In February, Dine Brands CEO John Peyton touted the company’s dual-branded IHOP and Applebee’s locations which have opened in a handful of international markets. Fans of both brands rushed to their keyboards to share their excitement (and curiosity) about the potential of such a hybrid model coming to the U.S. Now we have a better idea of just when that might happen. During a recent interview at the Dine Brands headquarters in Pasadena, California, Peyton said the plan is to have a few of these locations open stateside in the first quarter of 2025.

“We’ve got 10 open overseas and another 10 or so will open this year overseas, and so our plan now is to bring that to the U.S.,” he said.

The domestic openings will serve as a test in which the company can learn from and refine the model for the American guest. Peyton said the international locations have performed strongly, creating plenty of confidence about their potential here. He said there’s a lot to like about these models, including an efficient back-of-house “flow” that befits the two brands’ complementary dayparts. This is helping to generate twice as much revenue as a traditional standalone IHOP or Applebee’s restaurant with the same square footage.

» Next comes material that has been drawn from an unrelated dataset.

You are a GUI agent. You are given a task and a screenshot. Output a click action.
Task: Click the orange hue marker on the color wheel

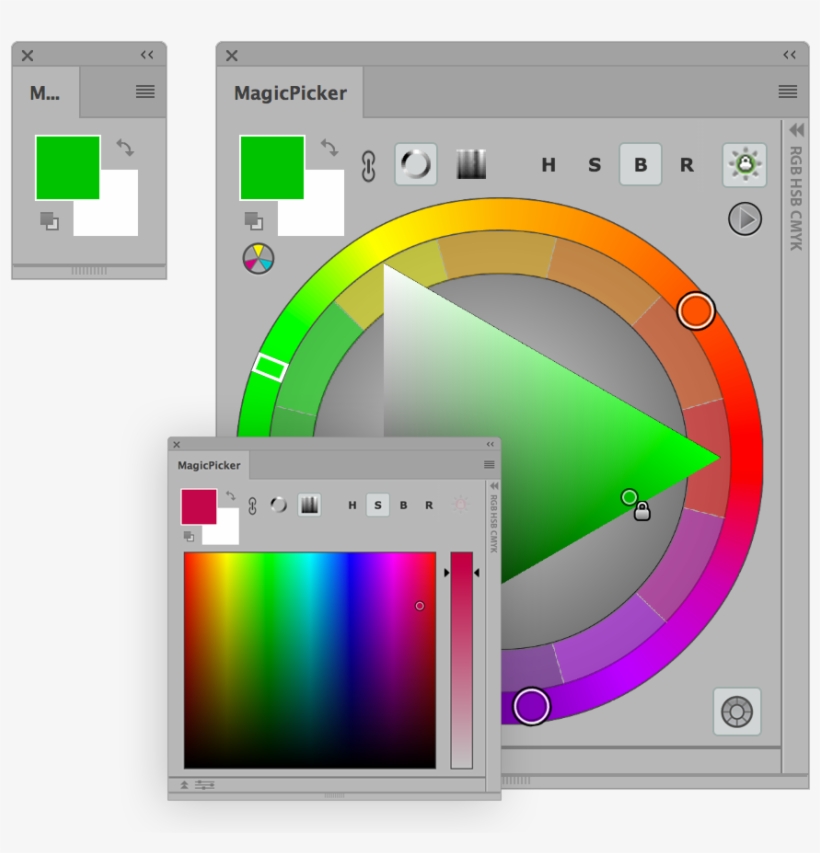(x=695, y=310)
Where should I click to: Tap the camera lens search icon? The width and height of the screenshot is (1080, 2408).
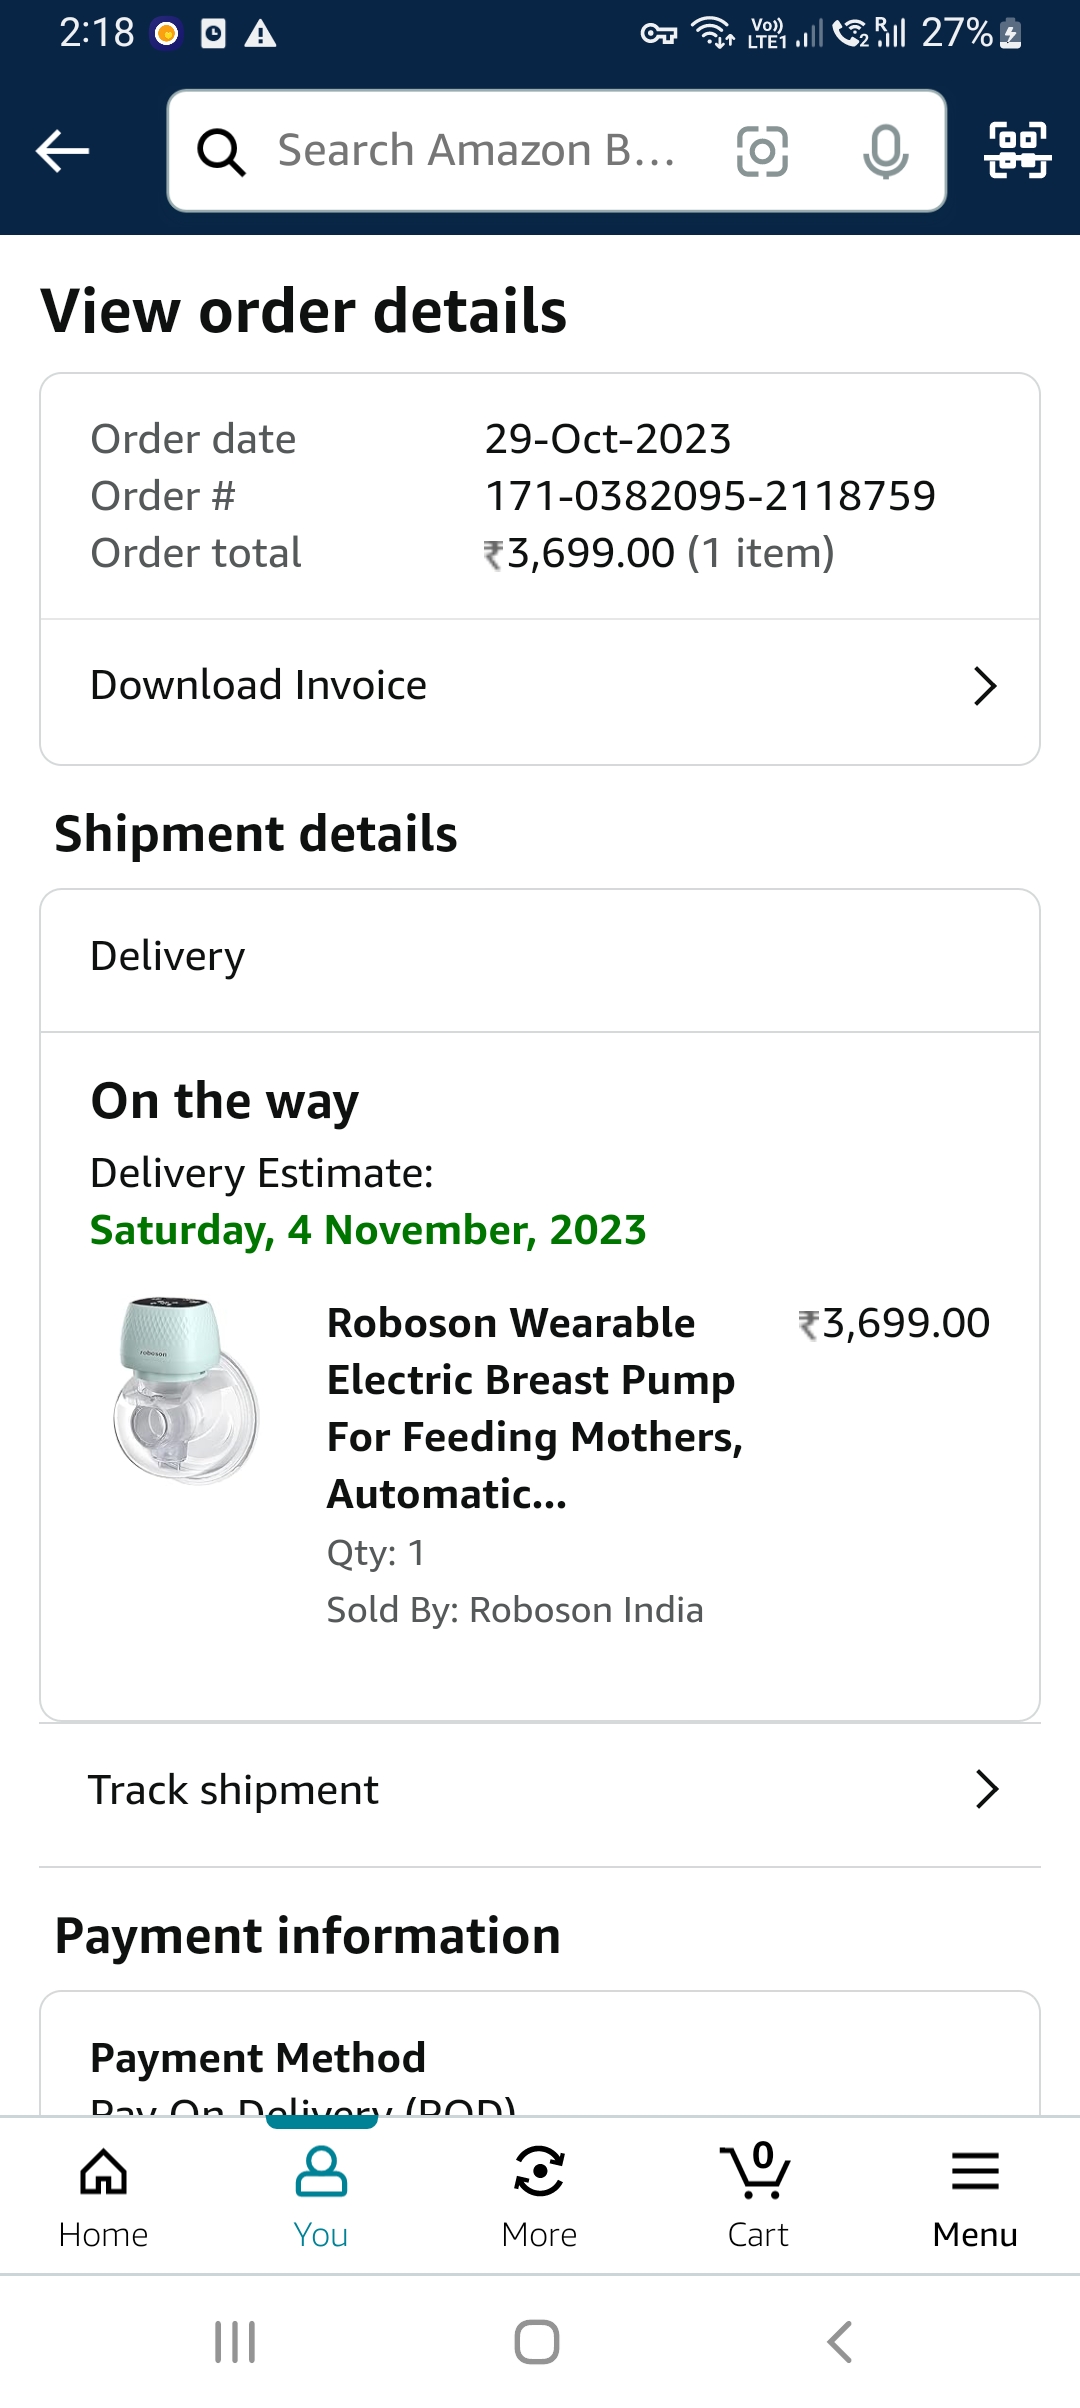(x=762, y=152)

“You’re getting two for the size and space of one. They have a shared kitchen and a red side and a blue side for Applebee’s and IHOP, and a purple in the middle, so when you walk into the restaurant, you’re greeted by a host who then seats you on either side depending on which restaurant you prefer,” Peyton said.

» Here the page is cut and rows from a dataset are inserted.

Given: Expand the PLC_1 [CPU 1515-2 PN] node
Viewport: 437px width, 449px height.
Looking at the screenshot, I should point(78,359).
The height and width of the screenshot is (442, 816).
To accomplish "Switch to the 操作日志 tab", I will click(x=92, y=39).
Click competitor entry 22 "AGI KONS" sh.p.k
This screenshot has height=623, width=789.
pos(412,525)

That said, customers can order from both menus should they choose to chase down their Cinna-A-Stack with a Dollarita; the staff is cross trained for such experiences. To be clear, however, this is less about some creative meal mashup and more about efficiencies – a critical objective in a relentlessly tough environment.

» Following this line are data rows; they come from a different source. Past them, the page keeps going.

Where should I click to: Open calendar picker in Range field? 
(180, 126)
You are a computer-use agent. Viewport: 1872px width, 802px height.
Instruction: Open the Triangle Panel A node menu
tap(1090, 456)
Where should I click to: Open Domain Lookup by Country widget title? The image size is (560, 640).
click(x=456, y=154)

“The real beauty of it is for the franchisee that owns that restaurant. This activates four dayparts throughout the day,” Peyton said. “And so, what we are demonstrating oversees is you’re adding IHOP a.m. to Applebee’s p.m. and you’re getting 2x or more of revenue in the same box.”

For Applebee’s, these dual-branded restaurants could play nicely into the chain’s goal to get back to net unit growth in the near future. It doesn’t hurt that Applebee’s President Tony Moralejo was president of the Dine Brands international and global development division when the dual-branded concept debuted in Canada.

“I’m very familiar with the investment thesis of the dual brand, which is a franchisee owner/operator-centric initiative. It is meant to capitalize on two brands that have completely complementary dayparts in one building and the trick is can you get operational efficiencies out of it as well,” Moralejo said during a recent interview. “Can you execute both brands and their respective dayparts out of one kitchen and share some of those costs associated with building a restaurant?”

Admittedly, Moralejo said the company doesn’t know those answers yet and the business case still needs to be proven out domestically, which is why the company is starting small.

“We’ll build a handful of them in the U.S. and test and learn and, hopefully, if our thesis is correct, it will be a vehicle to jump start growth for both brands,” he said.

IHOP plans to add 15 to 25 net new domestic restaurants this year, but that’s not to say it’s been easy. President Jay Johns said that’s why this dual-branded restaurant initiative is an attractive possibility for its development strategy.

“The cost of new restaurants has exploded and anything we can do to get efficiencies in the box we’re building will help,” he said during a recent interview. Johns adds that this model isn’t quite like the dual-branded quick-service restaurants that exploded 20 or so years ago, again, because peak hours are different. The complementary dayparts, he adds, are the key to making this work for Dine Brands.

“Fast food did this quite a bit but sometimes the rushes were at the same time, so it wasn’t as efficient. This is different. It isn’t about getting as many of our brands in a building as possible, it’s how do we take complementary brands and get them in the same building to optimize sales,” Johns said. “We don’t know yet; we’ve got to get some started. We do know it’s been working well internationally.”